◆ The task:
From the line with "Where should I click to: Open" down to the final line of the records below, retype everything exactly and leave out the rest.

◆ Input data:
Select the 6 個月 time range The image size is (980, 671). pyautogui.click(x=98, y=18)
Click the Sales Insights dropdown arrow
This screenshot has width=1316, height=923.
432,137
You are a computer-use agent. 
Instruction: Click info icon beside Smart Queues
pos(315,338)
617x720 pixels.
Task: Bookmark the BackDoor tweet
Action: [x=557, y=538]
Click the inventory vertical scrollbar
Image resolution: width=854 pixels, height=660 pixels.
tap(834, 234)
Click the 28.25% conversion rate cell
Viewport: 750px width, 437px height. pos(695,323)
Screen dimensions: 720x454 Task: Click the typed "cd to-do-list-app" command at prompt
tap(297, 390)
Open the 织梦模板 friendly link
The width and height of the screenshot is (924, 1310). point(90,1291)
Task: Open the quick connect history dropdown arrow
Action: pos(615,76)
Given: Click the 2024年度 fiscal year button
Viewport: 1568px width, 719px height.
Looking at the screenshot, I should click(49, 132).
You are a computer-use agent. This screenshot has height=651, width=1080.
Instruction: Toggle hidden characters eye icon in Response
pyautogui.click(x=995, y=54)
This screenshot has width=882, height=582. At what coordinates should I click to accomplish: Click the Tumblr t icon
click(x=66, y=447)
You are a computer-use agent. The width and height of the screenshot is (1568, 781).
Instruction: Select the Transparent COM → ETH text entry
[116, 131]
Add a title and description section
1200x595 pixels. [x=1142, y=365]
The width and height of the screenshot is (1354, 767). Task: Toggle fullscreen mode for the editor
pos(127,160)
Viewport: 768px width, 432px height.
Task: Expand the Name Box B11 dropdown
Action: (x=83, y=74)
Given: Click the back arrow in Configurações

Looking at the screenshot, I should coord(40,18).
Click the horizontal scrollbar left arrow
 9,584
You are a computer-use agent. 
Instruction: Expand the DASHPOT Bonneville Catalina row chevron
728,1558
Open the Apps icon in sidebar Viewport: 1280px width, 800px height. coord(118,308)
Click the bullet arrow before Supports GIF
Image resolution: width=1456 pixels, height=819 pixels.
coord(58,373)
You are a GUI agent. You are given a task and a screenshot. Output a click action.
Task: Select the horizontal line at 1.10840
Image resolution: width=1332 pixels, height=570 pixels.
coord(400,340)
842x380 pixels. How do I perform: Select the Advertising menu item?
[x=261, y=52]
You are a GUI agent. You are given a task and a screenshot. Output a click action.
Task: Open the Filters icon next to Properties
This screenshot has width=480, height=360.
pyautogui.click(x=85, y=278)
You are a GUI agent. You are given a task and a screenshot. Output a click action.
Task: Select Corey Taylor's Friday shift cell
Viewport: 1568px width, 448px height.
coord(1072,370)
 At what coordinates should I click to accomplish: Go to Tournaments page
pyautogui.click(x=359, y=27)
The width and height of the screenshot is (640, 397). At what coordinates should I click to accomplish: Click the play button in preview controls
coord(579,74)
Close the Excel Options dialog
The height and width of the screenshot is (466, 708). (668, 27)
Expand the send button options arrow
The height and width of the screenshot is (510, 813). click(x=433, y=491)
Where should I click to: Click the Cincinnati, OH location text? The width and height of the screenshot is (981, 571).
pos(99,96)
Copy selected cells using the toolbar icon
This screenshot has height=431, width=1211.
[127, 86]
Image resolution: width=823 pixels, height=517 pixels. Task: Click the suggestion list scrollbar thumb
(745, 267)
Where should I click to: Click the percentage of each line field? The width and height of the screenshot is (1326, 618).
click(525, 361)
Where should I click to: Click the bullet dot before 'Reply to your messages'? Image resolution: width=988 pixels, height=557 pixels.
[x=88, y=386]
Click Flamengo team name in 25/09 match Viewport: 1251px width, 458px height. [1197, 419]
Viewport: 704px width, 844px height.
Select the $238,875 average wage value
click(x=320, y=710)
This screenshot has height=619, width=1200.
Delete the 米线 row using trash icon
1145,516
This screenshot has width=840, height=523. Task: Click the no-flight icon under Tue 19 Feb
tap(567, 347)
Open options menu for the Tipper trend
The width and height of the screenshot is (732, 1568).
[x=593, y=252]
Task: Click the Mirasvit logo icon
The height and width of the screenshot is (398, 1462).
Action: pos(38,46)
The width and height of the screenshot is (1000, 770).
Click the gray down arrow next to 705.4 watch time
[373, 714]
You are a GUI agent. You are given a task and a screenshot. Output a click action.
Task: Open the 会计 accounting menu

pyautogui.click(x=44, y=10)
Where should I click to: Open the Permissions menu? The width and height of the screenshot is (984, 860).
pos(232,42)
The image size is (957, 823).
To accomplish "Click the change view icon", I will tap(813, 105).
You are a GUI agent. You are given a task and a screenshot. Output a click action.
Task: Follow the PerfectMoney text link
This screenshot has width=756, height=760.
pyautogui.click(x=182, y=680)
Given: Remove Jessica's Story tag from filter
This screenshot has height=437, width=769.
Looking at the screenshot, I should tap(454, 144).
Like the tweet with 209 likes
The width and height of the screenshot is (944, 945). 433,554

◆ Response to this task:
Where should I click to: Open the Permissions menu? The width and height of the screenshot is (984, 860).
pos(232,42)
The image size is (957, 823).
To accomplish "Click the change view icon", I will tap(813, 105).
You are a GUI agent. You are given a task and a screenshot. Output a click action.
Task: Follow the PerfectMoney text link
This screenshot has width=756, height=760.
pyautogui.click(x=182, y=680)
Given: Remove Jessica's Story tag from filter
This screenshot has height=437, width=769.
Looking at the screenshot, I should tap(454, 144).
Like the tweet with 209 likes
The width and height of the screenshot is (944, 945). 433,554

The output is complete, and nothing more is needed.